Insurance markets remain a key tool for managing risk, yet they cannot always provide full protection against large-scale catastrophes. Some disasters are extremely costly and can affect thousands or even millions of people at the same time. When losses become too large or unpredictable, insurers may raise premiums, limit coverage or withdraw from certain markets altogether.

This situation creates what experts call a “protection gap,” where the total economic damage from disasters is much larger than the amount covered by insurance. In many countries, a significant portion of disaster losses remains uninsured, leaving governments and taxpayers to fund recovery efforts. The OECD report warns that this gap is likely to grow as climate change increases the severity of weather events and as new risks such as cyber attacks emerge.

The Role Governments Can Play

To address these challenges, the OECD suggests that governments take a more structured approach to disaster-related financial protection. The report proposes that policymakers first identify risks that could cause widespread economic damage. After identifying these threats, governments should evaluate whether people have enough financial protection through insurance or other systems.

When gaps appear, governments can step in through two main approaches. One option is public-private insurance programmes, where governments partner with insurance companies to provide coverage for risks that private markets cannot handle alone. In these programmes, insurers continue to sell policies and manage claims, while governments provide financial support or guarantees that help absorb extremely large losses.

The second approach involves public compensation and financial assistance schemes funded directly by government budgets. These programmes can include grants, tax relief or emergency loans provided to households and businesses after disasters occur. Each approach has advantages, and the best choice depends on the type of risk involved.
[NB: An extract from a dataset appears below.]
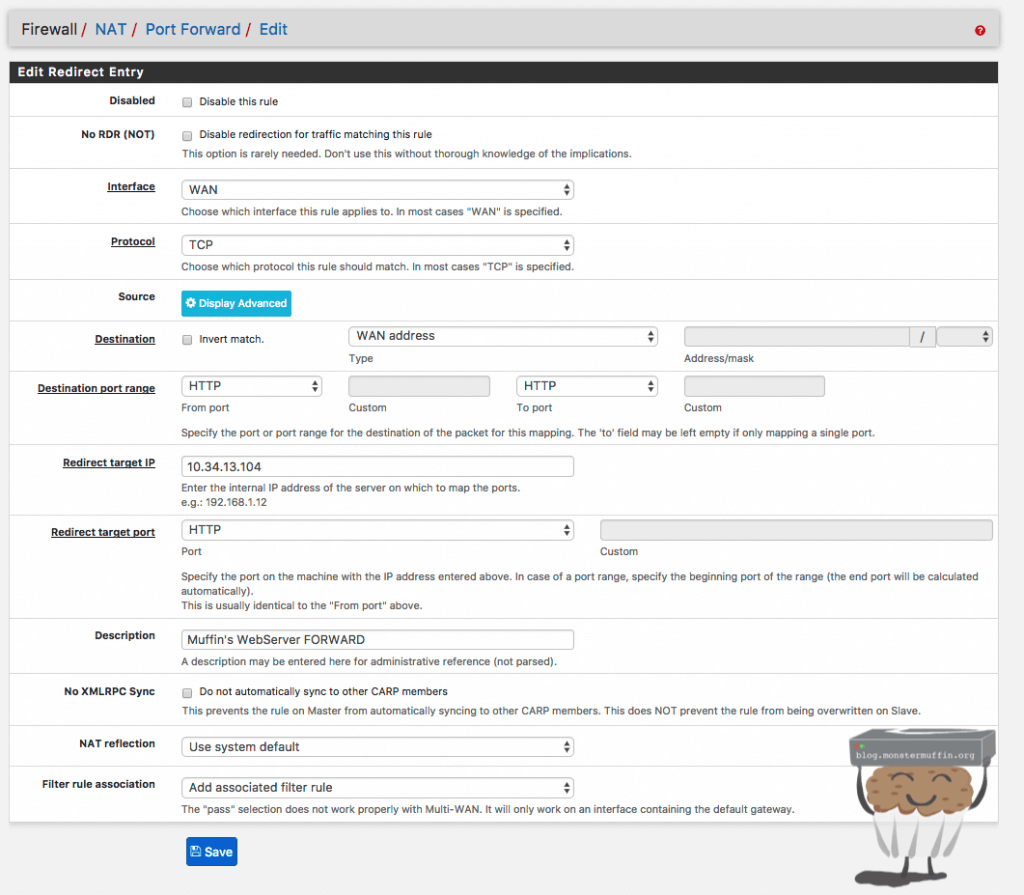Image resolution: width=1024 pixels, height=895 pixels.
Task: Open the 'To port' HTTP dropdown
Action: tap(587, 386)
Natural Disasters Are Becoming More Costly

Natural hazards remain the largest source of catastrophic losses worldwide. Events such as floods, storms, earthquakes and wildfires cause billions of dollars in damage each year. Climate change is making many of these events more frequent and severe, which increases both economic losses and insurance costs.

Wildfires have become a particularly serious challenge in several countries. Expansion of housing into fire-prone areas combined with hotter and drier weather has increased wildfire damage significantly in recent years. As losses rise, insurers in some regions are raising premiums sharply or reducing coverage for high-risk properties. Some governments have introduced special insurance pools to ensure homeowners can still obtain coverage, but these solutions often provide only limited protection.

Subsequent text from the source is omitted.